The testimony of the witness Neeley shows that the lateral, if properly handled, has a sufficient carrying capacity to water the lands irrigated therefrom. The witness Gardner testified to a place in the lateral where its carrying capacity is limited, but that it will still carry enough to irrigate 420 acres of land. On cross-examination his evidence perhaps shows that there is sufficient capacity to supply water to everybody.
In its decree the court found the ownership of the land as alleged; the necessity or irrigation; the manner in which it had been irrigated before the time set forth in plaintiff’s petition; that the village board had assumed to exercise control over the lateral, and had employed the defendant Barkdoll to divide the water among the various tracts of land. The court also found that the employment of Barkdoll was ultra vires, and that as a matter of law the board of trustees could not grant permission for the construction of a lateral in the streets; that prior to the commencement of this suit the plaintiff was notified that he must cease conducting water from the town lateral, and that he must draw water through another and different *532lateral, and permission was given plaintiff. to construct the unconstructed portion of said lateral to his land. The court also found that the village hoard wrongfully applied the funds of the village to the repair of said lateral; that said lateral was purely for private purposes for the irrigation of lots and lands lying within the corporate limits of the village; and that it was beyond the powers of the board to appropriate money for such purpose.
The court thereupon dismissed plaintiff’s petition and found for the defendants.
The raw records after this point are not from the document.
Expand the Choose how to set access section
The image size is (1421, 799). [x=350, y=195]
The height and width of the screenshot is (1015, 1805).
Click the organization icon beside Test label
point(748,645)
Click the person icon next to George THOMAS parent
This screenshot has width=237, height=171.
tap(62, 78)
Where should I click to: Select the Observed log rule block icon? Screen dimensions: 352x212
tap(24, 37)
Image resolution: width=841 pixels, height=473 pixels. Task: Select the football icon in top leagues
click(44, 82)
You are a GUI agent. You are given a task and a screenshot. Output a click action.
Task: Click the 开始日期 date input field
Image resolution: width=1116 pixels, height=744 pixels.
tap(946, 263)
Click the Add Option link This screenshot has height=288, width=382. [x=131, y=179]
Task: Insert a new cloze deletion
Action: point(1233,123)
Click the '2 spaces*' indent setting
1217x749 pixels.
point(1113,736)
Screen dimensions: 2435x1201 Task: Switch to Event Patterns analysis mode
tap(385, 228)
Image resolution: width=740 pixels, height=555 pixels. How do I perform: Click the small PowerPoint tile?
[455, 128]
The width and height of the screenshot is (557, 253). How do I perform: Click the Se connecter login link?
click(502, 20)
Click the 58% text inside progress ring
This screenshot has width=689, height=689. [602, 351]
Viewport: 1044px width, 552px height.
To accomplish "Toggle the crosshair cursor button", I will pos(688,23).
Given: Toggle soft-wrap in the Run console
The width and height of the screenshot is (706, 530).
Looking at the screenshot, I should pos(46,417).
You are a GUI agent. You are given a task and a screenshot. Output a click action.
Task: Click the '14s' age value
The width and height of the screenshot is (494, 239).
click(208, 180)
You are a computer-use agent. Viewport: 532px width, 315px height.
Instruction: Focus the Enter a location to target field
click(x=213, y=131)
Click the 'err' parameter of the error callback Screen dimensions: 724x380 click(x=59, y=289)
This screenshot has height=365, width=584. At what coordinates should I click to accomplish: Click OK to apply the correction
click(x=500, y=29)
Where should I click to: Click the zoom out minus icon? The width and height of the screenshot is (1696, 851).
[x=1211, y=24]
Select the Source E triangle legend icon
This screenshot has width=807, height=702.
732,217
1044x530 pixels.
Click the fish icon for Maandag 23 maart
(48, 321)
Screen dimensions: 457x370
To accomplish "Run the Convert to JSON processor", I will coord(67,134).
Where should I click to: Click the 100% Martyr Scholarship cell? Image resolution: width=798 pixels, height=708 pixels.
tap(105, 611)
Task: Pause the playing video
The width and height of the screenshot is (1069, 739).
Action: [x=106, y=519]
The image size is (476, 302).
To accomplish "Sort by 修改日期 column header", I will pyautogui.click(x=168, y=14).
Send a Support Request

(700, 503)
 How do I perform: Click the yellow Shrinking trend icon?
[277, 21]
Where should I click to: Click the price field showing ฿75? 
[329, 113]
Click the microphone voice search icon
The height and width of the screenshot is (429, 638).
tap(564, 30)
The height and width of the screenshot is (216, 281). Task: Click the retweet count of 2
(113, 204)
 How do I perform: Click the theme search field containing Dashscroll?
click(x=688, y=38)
It is from this decree that the plaintiff appeals.
The plaintiff alleges the following errors of law: (1) The court erred in not holding that the village, by assuming control of the lateral in question, made it a part- of its water-works; (2) the court erred in not holding that the plaintiff had acquired an easement by acquiescence to convey water through the lateral in question; (3) the court erred in holding that the village could discriminate against the plaintiff and refuse him the right to draw water through the lateral, and at the same time permit all others to use the lateral; (4) the court erred in refusing plaintiff the injunction as prayed and in dismissing plaintiff’s action.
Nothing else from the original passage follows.